Alpha opened this issue on Dec 10, 2002 ยท 8 posts
Alpha posted Tue, 10 December 2002 at 8:11 PM
U.T. May Ax Photojournalism program
By THE ASSOCIATED PRESS
Filed at 8:44 p.m. ET
AUSTIN, Texas (AP) -- The University of Texas, alma mater to a dozen Pulitzer Prize-winning photographers, may cut its undergraduate photojournalism program to focus on studies that emphasize video and other new media.
It's a proposal that's still on the table,'' Lorraine Branham, director of the university's journalism school, said Tuesday.
This program has such a good reputation. We're not making this decision casually.''
The proposal was prompted because of changes in the news industry, especially a growing appetite for online news. Branham noted there are fewer jobs for photojournalists who take only still pictures, while there is greater need for photographers who can also shoot video and edit digital images and videos for Web sites and other media.

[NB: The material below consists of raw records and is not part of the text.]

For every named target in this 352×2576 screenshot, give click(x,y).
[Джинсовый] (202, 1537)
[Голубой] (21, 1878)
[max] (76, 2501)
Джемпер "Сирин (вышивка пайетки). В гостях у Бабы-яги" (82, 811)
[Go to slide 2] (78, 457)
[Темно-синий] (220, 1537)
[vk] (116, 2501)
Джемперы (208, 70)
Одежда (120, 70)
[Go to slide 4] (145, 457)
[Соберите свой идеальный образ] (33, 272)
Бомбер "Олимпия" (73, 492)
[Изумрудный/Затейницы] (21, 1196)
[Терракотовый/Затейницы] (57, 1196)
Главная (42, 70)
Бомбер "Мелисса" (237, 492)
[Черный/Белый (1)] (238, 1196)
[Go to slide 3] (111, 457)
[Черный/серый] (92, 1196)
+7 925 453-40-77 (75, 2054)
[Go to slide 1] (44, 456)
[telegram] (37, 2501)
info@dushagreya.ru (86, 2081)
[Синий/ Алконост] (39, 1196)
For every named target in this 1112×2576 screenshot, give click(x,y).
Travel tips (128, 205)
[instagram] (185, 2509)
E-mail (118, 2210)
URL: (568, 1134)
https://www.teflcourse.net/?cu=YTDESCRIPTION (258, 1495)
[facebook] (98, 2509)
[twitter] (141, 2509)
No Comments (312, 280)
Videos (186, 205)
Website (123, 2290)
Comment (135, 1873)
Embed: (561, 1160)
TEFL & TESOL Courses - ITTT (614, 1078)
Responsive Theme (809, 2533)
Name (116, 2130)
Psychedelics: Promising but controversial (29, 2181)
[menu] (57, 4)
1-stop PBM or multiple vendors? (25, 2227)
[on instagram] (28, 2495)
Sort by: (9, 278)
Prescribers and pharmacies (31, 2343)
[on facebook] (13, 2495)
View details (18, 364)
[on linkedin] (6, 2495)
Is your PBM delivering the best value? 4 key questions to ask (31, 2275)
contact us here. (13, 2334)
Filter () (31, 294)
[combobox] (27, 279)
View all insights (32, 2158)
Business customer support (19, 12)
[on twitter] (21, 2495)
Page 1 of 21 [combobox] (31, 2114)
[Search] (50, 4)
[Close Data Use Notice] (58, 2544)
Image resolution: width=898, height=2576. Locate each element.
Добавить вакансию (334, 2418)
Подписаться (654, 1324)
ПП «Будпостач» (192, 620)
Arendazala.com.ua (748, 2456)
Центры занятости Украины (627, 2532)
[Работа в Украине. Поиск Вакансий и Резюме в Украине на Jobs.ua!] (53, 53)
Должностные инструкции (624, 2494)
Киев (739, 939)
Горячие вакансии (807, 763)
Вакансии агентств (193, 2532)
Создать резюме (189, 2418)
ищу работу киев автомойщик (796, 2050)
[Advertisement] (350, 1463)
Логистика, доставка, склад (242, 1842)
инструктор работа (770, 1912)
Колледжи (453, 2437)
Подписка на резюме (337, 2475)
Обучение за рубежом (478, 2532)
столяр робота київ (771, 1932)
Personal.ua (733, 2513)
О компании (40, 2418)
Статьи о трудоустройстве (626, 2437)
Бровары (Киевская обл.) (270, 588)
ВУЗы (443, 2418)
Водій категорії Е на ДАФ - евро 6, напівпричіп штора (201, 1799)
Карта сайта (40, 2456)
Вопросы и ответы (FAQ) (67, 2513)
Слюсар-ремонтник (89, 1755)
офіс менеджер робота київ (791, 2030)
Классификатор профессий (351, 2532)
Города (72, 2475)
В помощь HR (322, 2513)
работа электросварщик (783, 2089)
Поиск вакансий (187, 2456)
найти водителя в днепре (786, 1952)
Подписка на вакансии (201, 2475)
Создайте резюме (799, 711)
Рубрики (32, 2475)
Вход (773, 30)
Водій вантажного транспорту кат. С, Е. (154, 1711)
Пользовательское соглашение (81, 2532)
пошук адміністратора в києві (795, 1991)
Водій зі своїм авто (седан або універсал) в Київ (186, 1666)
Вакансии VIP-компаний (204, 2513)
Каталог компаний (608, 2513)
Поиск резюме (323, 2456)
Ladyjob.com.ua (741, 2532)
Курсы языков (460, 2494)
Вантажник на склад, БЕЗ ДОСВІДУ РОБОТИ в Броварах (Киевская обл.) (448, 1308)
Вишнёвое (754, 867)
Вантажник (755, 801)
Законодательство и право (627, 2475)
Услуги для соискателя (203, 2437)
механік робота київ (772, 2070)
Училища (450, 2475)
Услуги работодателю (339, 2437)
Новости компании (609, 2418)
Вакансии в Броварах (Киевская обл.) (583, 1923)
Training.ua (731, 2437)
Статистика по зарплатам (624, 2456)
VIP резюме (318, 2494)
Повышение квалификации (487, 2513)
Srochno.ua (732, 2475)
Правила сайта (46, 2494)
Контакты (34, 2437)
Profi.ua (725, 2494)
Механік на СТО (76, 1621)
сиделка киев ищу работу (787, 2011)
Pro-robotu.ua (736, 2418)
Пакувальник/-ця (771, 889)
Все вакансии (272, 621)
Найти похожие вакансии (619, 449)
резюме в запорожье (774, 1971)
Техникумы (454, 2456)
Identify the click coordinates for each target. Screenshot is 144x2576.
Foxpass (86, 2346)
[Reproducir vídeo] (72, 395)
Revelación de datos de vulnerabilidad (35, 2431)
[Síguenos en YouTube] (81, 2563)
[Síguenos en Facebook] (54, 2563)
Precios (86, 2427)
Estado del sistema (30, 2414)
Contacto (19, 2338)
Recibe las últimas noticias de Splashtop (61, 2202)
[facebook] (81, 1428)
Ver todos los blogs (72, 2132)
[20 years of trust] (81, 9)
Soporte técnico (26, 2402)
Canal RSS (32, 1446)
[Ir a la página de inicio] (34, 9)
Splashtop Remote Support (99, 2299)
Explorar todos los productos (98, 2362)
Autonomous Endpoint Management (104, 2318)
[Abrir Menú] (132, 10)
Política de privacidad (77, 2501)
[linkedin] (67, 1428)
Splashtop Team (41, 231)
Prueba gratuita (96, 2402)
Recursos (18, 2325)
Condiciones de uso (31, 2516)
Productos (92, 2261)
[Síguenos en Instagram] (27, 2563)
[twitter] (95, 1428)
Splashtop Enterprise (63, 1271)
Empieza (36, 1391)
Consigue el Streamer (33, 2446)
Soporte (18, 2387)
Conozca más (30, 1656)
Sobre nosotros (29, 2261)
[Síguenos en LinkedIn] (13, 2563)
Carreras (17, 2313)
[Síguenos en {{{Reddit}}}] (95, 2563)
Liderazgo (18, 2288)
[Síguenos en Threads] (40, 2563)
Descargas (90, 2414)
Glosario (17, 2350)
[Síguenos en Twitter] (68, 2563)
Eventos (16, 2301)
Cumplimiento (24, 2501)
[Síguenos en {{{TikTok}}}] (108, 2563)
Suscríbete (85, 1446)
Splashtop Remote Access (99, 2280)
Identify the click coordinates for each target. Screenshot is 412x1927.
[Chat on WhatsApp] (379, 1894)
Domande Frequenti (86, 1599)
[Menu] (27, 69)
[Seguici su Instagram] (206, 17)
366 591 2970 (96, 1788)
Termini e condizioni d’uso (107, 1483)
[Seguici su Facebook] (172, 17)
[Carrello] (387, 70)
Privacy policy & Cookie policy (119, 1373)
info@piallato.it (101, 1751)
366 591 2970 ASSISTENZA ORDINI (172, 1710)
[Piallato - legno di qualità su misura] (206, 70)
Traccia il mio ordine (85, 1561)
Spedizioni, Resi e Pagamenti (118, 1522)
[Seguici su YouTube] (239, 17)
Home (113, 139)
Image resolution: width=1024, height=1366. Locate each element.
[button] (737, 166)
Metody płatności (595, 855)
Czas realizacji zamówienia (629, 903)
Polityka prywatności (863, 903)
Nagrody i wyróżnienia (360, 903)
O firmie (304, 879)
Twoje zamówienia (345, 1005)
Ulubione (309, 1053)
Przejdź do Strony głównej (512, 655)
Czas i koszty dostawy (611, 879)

The university can't afford to keep the undergraduate program while also expanding the graduate program, she added. If the journalism school and the university administration agree, the undergraduate program would be dropped in the 2004-05 school year.
Some skills taught by the photojournalism department might still be taught to undergraduates as part of a new visual communications program, department head Dennis Darling said.
I think downsizing is the better word,'' he said.
I guess what I'm trying to do is redefine what a photojournalism degree is.''
Ryan Pittman, managing editor of the campus newspaper The Daily Texan, said the paper would struggle to find good photographers if the program is eliminated. The department's reputation helps attract high-quality news photography students, he said.
``This is where many of the luminaries from the photojournalism department started their careers,'' said Pittman, a senior.
Jim Dooley, director of photography at Newsday in New York and founding president of the Associated Press Photo Managers, said the university has the right idea in focusing on multimedia, but photojournalists need a strong undergraduate foundation.
George Frey, a former photojournalism instructor at Brigham Young University in Salt Lake City, agreed.
You have the potential of losing the journalism part of the photography,'' he said.
You don't manipulate photos. You don't alter photos. You don't, at times, run the best photo because the best photo may not tell the story accurately.''
The photojournalism program began in 1908, when a physics professor taught the science and art of photography. It remained in the physics department until 1951, when the journalism department took it over.
Pulitzer Prize-winning alumni include Judy Walgren, a 1988 graduate who was part of a team of journalists who shot photos for a series of stories examining violence against women around the world.
``I'm sad that they're thinking about cutting it because that's where I learned how to become a photojournalist,'' said Walgren, now a free-lancer in New Mexico.